Vortrag Tilman Hoppstock


Die impressionistische Gitarre


Es gibt bedauerlicherweise sehr wenig Gitarrenliteratur aus dem Stil-Genre, das Claude Debussy und Maurice Ravel, aber auch andere bedeutende Impressionisten wie z. B. Henry Duparc (1848-1933), Cyril Scott (1879-1970) und John Ireland (1879-1962) so meisterhaft prägten. Allerdings exisitiert eine Reihe von Tonsetzern, die unter dem Einfluss der französischen Schule immer wieder impressionistische Klangelemente in ihre Gitarrenmusik haben einfließen lassen. Hierzu gehören u. a. Manuel de Falla, Heitor Villa-Lobos, Maurica Ohana, Toru Takemitsu und natürlich Joaquin Turina. In dem heutigen Vortrag geht es weniger darum, einen Querschnitt aus den Werken der oben genannten Komponisten konzertant vorzustellen, als vielmehr typische Kompositionstechniken aufzuzeigen.

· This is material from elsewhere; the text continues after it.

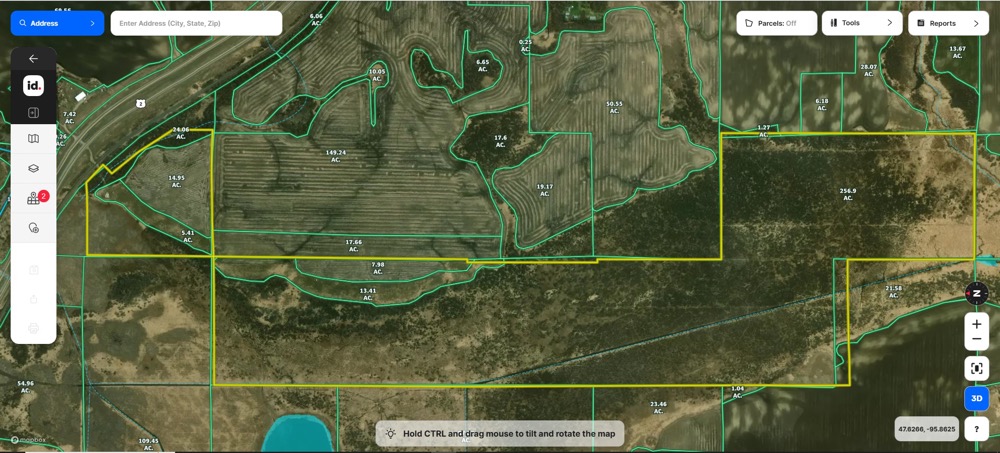Viewport: 1000px width, 453px height.
Task: Select the 149.24 AC parcel label
Action: point(336,156)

Hoppstock wird Fragmente aus diverser Gitarrenliteratur live zu Gehör bringen und im Anschluss daran seinen neuen zehnminütigen Zyklus - “12 impressionistic Sketches for Guitar“ - kurz präsentieren und erläutern. Hierin werden viele der zuvor im Vortrag behandelten Klangelemente in unterschiedlichster Weise integrativ verarbeitet.

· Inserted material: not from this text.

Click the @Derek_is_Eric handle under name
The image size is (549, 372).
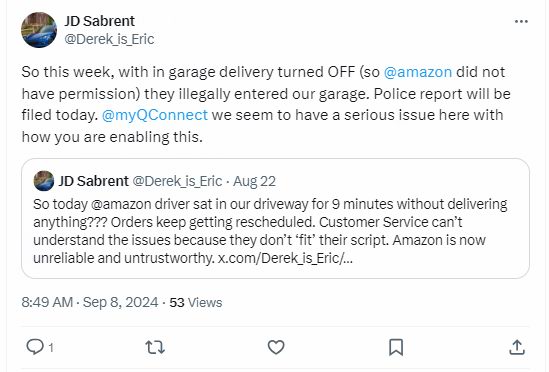(109, 39)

Tilman Hoppstock (*1961), studierter Cellist und Gitarrist, ist seit 40 Jahren als weitgereister Solist und Kammermusiker auf allen Bühnen der Welt zuhause. Er erhielt Einladungen an die “Royal Academy" (London), die "Manhattan School of Music", an die “University of South California” (Los Angeles) und bekleidete zudem von 2003 bis 2005 eine Gastprofessur an der Universität in Piteå (Schweden). Im Jahre 2013 erhielt er den ”Darmstädter Musikpreis”. Mit seinen drei Buchveröffentlichungen über die Lautenwerke Bachs hat er sich zudem als Musikwissenschaftler einen internationalen Ruf erworben. 2014 promovierte er mit seiner Arbeit über die Lautenfugen Bachs zum Dr.phil. In Kürze erscheint beim Label „Christophorus“ seine neueste CD mit den bachschen Cellosuiten Nr. 1, 2 und 5 in Gitarrentranskription. Neben seiner Konzerttätigkeit kümmert er sich mit Hingabe um seine Studenten an der Akademie für Tonkunst. Ein Faible hat er für Krimis und russische Literatur, kann sich aber als Spezialist für Gefieder jeder Art ebenso für die Geschichten um Entenhausen begeistern. Darüber hinaus ist er leidenschaftlicher Kunstliebhaber und genießt - am liebsten zusammen mit Freunden - die großen Weine aus Frankreich und Italien. Mit seiner Frau, der Gitarristin Piera Dadomo, spielt er gerne (aber zu selten) im Gitarrenduo.